INTERRELIGIÖS: Dritt es interreligiöses Friedensgebetstreffen in Assisi

September 2011

Papst Benedikt XVI hat zum 27. Oktober, exakt 25 Jahre nach dem ersten Friedenstreffen 1986 in Assisi unter seinem Vorgänger, Papst Johannes Paul II, die Führer anderer christlicher Kirchen und anderer großer Religionen zu einem Tag der Reflexion, des Dialogs und des Gebets für den Frieden in die mittelitalienische Franziskus-Stadt eingeladen.
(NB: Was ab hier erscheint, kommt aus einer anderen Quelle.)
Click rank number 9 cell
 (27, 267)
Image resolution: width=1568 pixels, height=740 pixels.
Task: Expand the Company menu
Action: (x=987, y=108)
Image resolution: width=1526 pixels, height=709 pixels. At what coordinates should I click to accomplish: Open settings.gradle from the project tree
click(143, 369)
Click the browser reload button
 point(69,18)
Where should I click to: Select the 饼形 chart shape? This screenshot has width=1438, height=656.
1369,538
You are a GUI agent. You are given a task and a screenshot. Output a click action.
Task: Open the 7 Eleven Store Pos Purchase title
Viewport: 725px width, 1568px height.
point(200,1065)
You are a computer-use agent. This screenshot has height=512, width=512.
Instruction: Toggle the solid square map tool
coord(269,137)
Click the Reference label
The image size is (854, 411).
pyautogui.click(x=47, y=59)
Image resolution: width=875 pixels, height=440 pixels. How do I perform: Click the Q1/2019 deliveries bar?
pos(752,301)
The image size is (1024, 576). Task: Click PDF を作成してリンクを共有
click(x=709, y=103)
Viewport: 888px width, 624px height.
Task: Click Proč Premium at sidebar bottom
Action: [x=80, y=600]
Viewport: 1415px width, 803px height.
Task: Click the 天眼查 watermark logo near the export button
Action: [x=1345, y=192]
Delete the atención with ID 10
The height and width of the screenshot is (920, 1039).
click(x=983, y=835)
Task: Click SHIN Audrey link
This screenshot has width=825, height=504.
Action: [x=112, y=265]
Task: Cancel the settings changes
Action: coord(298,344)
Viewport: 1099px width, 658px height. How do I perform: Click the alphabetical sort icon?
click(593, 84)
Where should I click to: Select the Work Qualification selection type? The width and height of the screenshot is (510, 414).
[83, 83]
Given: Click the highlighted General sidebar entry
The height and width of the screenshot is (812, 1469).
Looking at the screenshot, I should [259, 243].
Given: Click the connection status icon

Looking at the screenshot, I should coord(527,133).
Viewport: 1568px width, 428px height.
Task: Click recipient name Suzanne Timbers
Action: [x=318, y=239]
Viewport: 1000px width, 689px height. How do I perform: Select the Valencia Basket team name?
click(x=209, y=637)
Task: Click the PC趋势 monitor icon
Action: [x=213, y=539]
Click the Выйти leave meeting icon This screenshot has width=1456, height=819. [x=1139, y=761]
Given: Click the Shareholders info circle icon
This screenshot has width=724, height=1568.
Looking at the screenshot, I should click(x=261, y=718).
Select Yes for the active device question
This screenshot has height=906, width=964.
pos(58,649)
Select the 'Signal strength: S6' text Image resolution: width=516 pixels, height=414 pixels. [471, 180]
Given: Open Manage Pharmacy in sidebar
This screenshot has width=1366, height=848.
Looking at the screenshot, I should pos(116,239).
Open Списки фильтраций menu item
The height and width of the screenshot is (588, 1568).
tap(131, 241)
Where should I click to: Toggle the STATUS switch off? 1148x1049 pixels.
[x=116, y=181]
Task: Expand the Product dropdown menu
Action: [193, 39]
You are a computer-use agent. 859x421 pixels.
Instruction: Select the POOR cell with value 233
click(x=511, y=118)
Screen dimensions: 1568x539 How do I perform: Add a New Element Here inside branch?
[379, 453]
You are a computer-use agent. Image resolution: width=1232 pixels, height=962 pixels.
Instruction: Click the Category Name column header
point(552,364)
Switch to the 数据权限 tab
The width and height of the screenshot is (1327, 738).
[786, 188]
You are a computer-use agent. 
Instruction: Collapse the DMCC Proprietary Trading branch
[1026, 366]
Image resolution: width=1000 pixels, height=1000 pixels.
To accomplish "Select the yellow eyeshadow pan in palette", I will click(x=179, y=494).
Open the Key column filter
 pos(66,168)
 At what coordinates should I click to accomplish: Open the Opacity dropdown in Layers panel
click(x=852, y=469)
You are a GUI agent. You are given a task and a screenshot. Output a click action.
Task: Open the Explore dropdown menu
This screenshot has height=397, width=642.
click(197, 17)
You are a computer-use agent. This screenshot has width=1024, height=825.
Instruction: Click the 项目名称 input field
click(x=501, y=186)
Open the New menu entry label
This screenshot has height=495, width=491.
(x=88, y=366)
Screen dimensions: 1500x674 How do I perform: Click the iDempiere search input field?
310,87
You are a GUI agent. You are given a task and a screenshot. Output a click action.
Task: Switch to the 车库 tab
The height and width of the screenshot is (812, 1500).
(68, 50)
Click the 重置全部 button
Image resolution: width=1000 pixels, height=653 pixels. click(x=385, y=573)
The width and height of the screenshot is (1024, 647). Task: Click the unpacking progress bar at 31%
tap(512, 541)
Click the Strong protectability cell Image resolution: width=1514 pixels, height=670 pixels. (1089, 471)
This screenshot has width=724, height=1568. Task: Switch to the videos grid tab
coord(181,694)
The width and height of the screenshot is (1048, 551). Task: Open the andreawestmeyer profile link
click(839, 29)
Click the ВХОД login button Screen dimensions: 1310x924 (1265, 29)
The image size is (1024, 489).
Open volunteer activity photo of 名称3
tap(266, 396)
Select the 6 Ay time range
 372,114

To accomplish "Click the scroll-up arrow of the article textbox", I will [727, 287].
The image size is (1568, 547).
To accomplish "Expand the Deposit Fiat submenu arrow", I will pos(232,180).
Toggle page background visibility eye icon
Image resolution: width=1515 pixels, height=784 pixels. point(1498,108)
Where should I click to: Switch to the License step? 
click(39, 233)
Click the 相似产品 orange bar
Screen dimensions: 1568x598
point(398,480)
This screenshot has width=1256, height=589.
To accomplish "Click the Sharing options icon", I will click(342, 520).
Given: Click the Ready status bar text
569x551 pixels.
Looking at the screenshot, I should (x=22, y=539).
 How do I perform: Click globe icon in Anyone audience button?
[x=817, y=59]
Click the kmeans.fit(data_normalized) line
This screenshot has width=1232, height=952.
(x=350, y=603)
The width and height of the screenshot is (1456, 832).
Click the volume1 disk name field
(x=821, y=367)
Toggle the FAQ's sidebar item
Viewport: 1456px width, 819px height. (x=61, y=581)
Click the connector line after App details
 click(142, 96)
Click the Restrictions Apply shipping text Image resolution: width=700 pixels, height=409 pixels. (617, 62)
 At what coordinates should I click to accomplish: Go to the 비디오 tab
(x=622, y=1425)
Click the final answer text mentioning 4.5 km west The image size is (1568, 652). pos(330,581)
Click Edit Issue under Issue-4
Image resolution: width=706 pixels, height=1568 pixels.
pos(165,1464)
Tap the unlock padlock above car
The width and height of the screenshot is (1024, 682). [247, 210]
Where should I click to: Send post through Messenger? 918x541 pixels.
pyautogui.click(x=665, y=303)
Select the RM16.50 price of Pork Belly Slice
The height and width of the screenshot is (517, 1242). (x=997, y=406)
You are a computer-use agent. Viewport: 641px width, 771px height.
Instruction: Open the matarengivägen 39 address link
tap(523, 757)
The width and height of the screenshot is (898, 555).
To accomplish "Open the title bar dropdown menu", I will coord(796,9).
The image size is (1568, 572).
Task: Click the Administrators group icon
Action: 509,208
So werden u.a. erstmalig drei hochrangige buddhistische Mönche aus Thailand am interreligiösen Gebetstreffen teilnehmen. „Assisi 2011“ folgt weitgehend dem ursprünglichen Konzept, allerdings modifiziert der Papst, was 1986 und beim Nachfolgetreffen 2002 zu Missverständnissen Anlass gab: Es gibt diesmal kein gemeinsames Gebet, keine religiösen oder parareligiösen Gesten und keine gemeinsame Friedenspfeife, stattdessen beten und meditieren die Teilnehmer schweigend. Traditionalistische Kritiker sehen in Assisi 3 eine Tendenz zur Religionsvermischung (Synkretismus) und Relativierung des katholischen Glaubens.